**TASK:** Switch "Amount received" to "Amount paid" in the records, starting at the line that contains "Click the Amount received value" and continuing through the end of the records. Write out only those lines, leaving everything else as it is.

Dataset entries
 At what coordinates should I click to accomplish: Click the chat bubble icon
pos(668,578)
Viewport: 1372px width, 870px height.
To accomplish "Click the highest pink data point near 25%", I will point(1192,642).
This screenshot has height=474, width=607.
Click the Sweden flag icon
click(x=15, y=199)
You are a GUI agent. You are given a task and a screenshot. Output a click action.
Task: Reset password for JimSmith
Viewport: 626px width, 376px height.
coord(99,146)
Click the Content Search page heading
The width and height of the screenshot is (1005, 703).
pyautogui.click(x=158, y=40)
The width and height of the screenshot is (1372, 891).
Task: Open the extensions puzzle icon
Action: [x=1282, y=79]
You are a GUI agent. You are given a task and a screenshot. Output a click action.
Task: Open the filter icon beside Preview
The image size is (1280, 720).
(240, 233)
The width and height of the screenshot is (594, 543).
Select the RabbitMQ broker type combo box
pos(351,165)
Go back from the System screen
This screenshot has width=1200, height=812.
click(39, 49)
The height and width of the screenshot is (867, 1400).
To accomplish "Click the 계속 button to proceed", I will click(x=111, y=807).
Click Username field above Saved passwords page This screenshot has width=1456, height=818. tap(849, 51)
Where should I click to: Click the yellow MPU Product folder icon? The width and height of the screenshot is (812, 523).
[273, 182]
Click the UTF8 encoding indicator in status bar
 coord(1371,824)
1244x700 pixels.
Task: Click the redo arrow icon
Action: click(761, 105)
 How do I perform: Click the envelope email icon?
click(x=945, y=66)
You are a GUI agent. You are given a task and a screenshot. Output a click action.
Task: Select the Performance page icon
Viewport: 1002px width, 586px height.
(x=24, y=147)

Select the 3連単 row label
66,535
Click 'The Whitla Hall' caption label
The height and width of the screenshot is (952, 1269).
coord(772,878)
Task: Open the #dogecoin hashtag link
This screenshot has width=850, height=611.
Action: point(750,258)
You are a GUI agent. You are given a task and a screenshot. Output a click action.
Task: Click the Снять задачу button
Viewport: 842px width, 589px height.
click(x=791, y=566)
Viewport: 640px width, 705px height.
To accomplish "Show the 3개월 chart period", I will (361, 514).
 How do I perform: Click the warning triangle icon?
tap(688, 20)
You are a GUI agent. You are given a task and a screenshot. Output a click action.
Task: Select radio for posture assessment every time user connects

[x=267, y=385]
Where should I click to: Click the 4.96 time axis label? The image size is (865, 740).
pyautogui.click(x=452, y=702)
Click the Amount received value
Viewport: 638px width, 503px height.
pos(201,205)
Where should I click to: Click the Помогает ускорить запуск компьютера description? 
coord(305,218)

**REPLY:**
Click the Amount paid value
Viewport: 638px width, 503px height.
pos(201,205)
Where should I click to: Click the Помогает ускорить запуск компьютера description? 
coord(305,218)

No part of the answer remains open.